Another Woman Killed in Richmond: Gender-Based Violence Is the Public Safety Crisis of Our Time

Vancouver, BC – Battered Women’s Support Services (BWSS) is responding with sorrow and urgency to yet another killing of a woman in British Columbia—this time in Richmond, where police have arrested a man and stated that “there is no further risk to the public.”

This language is not neutral. It signals to the public that the situation is contained and resolved, that there is nothing more to fear, and that institutions have regained control. But the truth is that another woman is dead. And in just 17 days, across six different cities in this province, five women have been killed, and three others have been seriously injured—most were harmed by a man known to them. What happened in Abbotsford, Kelowna, Surrey, Langley, Vancouver and now Richmond is not an isolated tragedy. It is a repeating and escalating pattern of gender-based violence that continues to be mischaracterized as random, private, and exceptional.
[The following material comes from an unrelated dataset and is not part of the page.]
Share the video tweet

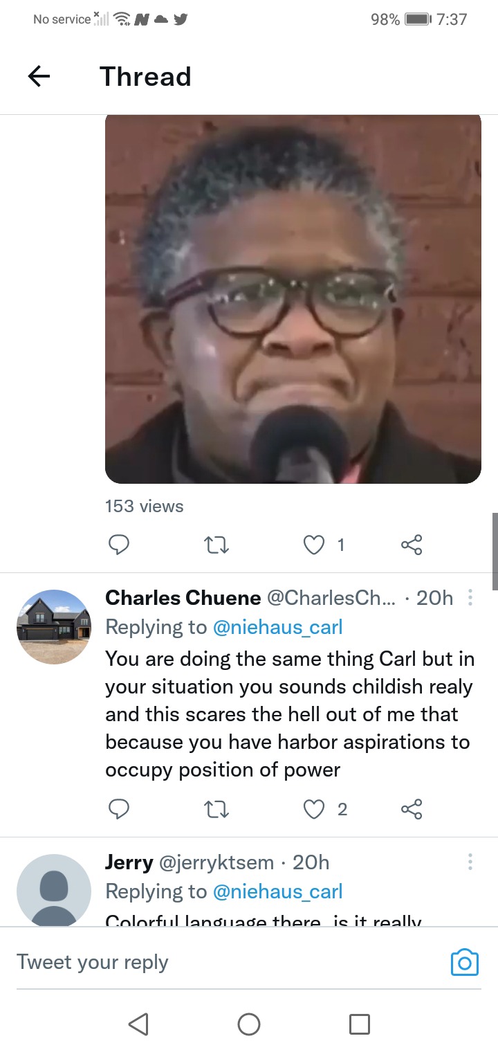click(x=412, y=545)
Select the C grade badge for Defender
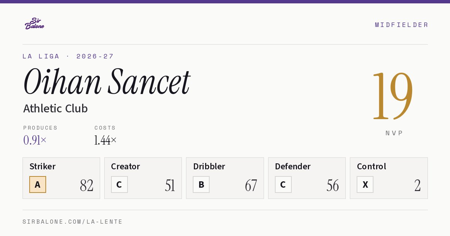 [x=283, y=185]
When officials say there is no risk to the public, they are excluding the very people most at risk from their definition of public. They are rendering women invisible in the scope of institutional concern. These statements not only mislead, but they also protect the systems that failed to intervene. They deny the scale of the crisis and allow elected officials, police, and Crown prosecutors to remain silent while more lives are lost.
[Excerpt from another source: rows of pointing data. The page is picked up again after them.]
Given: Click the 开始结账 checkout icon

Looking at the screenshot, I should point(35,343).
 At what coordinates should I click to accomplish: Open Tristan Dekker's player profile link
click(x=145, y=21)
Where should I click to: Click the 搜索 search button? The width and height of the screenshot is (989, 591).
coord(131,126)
The data is irrefutable. As the Dr. Kim Stanton Report on systemic failures in the legal system noted, forty-eight percent of women and girls aged fifteen and older in B.C. have experienced intimate partner violence. Nearly half of women across the province are living with the aftermath or threat of violence—whether physical, sexual, psychological, or economic. And yet, public safety policies continue to treat gender-based violence and violence against women as secondary, invisible, or already addressed

We are now witnessing the result of that neglect where a woman is killed, and there is no emergency declared, the risk is named as over, while the cycle is allowed to continue. For every woman killed there thousand more who are living in fear.
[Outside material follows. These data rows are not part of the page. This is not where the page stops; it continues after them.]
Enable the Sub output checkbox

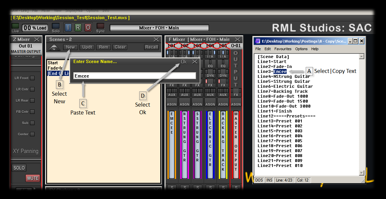[x=32, y=123]
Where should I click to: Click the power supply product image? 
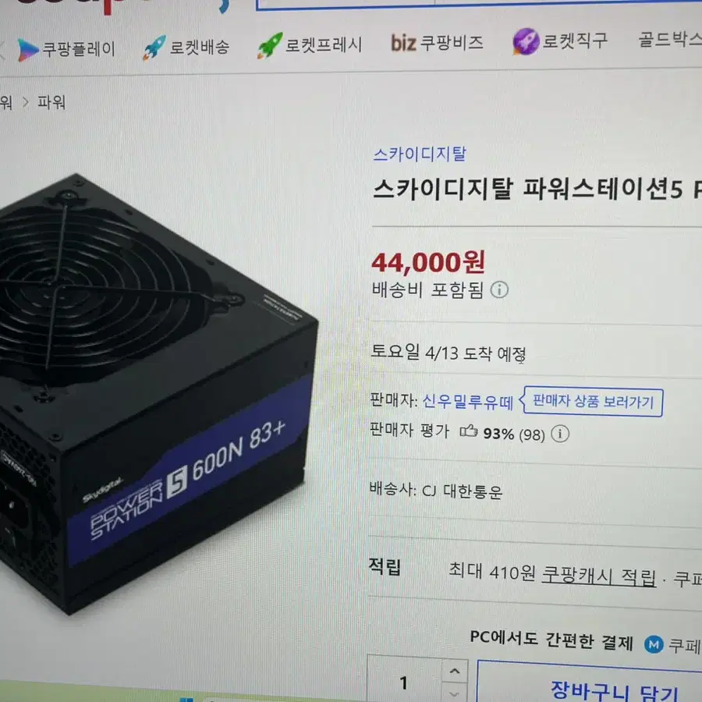[152, 394]
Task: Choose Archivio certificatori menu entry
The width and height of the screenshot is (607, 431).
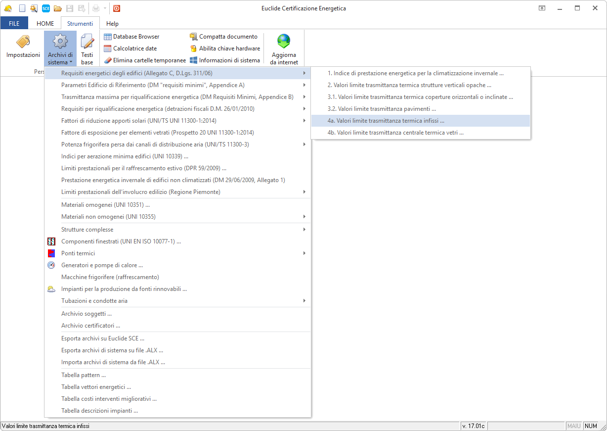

This moment demands more than declarations or sympathy. It requires sustained and coordinated action from every level of government. Municipal governments must stop waiting for provincial direction and begin treating gender-based violence as the public safety emergency it is. Provincial ministries must coordinate across housing, health, justice, and education systems to disrupt the patterns that allow women to be killed despite repeated calls for help. The federal government must move beyond statements of commitment and legislate mandatory standards for risk assessment, prevention, and accountability across the country.

This province cannot keep building our public safety response on language that excludes survivors and institutions that protect the status quo. Public safety must be redefined to include those who are most at risk of harm. It must be proactive, not reactive. And it must be designed with survivors in mind from the outset—not added in after the violence has already occurred.

This is not just a series of individual tragedies, the violence is happening to members of the public and is a reflection on a collective failure. Until we confront that reality, the pattern will persist, and women will continue to die under the silence of institutional reassurance.